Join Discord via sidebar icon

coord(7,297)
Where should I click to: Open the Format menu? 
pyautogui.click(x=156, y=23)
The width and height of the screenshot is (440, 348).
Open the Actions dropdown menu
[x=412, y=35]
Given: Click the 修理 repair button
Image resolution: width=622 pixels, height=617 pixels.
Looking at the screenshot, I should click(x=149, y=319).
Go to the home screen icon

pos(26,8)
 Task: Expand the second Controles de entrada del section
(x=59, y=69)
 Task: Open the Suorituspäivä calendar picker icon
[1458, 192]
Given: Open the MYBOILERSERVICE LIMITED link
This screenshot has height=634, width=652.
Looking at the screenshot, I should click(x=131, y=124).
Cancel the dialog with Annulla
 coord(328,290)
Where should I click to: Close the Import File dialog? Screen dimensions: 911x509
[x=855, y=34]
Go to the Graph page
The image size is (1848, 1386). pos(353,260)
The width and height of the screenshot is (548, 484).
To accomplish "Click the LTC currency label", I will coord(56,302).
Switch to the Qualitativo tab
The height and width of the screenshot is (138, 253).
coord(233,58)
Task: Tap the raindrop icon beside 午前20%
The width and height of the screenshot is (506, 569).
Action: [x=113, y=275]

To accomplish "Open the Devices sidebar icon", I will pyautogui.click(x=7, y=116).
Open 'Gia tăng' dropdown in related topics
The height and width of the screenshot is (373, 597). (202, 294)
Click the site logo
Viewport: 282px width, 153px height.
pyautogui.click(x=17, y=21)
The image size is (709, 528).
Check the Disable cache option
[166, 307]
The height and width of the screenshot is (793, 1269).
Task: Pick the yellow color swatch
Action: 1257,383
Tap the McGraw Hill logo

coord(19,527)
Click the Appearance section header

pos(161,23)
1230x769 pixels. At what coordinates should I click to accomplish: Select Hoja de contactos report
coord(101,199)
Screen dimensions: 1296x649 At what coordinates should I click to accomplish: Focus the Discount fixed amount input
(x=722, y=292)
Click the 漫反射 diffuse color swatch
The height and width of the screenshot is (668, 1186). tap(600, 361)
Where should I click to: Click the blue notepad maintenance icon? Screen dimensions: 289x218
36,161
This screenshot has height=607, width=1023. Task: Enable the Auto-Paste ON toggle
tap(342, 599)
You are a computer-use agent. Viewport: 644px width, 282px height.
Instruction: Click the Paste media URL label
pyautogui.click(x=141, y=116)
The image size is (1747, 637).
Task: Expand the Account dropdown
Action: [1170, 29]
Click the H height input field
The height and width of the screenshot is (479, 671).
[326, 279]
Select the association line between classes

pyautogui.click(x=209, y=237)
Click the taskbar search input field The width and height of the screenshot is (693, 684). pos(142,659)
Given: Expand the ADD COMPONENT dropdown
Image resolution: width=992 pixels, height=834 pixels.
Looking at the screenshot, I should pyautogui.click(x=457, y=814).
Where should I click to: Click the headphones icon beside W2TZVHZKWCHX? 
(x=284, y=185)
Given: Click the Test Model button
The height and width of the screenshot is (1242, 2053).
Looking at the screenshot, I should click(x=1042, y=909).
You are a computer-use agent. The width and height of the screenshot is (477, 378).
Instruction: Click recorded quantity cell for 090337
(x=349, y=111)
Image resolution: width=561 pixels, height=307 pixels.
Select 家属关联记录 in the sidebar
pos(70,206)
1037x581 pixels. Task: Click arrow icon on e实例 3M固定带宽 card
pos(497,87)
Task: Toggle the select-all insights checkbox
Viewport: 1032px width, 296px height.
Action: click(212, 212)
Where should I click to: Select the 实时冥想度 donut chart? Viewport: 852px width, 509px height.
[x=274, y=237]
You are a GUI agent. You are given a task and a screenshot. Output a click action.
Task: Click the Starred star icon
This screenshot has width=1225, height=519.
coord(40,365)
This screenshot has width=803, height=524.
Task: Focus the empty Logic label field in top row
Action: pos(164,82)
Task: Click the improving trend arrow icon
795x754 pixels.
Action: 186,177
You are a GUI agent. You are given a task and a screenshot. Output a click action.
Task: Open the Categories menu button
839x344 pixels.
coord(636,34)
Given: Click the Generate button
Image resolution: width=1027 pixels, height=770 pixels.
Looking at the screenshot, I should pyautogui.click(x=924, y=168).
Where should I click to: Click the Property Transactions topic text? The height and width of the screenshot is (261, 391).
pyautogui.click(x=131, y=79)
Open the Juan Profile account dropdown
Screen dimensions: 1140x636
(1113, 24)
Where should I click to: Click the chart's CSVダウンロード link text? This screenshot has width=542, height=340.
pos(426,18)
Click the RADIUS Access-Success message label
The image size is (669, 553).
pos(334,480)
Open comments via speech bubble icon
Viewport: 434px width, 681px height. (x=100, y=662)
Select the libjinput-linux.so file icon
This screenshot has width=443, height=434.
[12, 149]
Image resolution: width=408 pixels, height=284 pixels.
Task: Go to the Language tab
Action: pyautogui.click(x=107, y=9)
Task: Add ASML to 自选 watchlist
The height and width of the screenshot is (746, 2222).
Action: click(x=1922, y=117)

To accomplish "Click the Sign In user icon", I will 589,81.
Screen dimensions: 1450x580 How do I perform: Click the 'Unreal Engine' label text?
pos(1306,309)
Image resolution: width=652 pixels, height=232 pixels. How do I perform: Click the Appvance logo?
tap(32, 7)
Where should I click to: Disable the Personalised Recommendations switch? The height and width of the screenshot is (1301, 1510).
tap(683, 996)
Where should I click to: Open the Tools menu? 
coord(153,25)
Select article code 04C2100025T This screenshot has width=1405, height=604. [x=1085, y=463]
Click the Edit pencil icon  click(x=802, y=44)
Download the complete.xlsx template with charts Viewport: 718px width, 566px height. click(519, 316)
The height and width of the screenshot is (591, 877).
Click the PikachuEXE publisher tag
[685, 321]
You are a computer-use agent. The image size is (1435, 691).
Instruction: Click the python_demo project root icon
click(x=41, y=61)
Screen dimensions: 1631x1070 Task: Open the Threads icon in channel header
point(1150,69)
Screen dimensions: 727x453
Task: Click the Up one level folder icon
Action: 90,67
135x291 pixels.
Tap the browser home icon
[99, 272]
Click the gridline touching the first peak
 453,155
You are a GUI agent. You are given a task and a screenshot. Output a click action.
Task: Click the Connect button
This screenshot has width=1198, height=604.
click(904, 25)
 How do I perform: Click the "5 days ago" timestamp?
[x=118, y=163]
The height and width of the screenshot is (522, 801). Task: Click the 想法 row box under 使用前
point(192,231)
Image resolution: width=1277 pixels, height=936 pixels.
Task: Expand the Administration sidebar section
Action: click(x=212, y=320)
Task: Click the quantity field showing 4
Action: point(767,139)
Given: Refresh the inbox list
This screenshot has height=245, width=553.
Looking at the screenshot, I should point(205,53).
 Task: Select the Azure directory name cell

» **Problem**:
Print the items exactly as they appear, beginning with the first line and going on through the line with "[1458, 192]".

» **Written solution**:
Join Discord via sidebar icon

coord(7,297)
Where should I click to: Open the Format menu? 
pyautogui.click(x=156, y=23)
The width and height of the screenshot is (440, 348).
Open the Actions dropdown menu
[x=412, y=35]
Given: Click the 修理 repair button
Image resolution: width=622 pixels, height=617 pixels.
Looking at the screenshot, I should click(x=149, y=319).
Go to the home screen icon

pos(26,8)
 Task: Expand the second Controles de entrada del section
(x=59, y=69)
 Task: Open the Suorituspäivä calendar picker icon
[1458, 192]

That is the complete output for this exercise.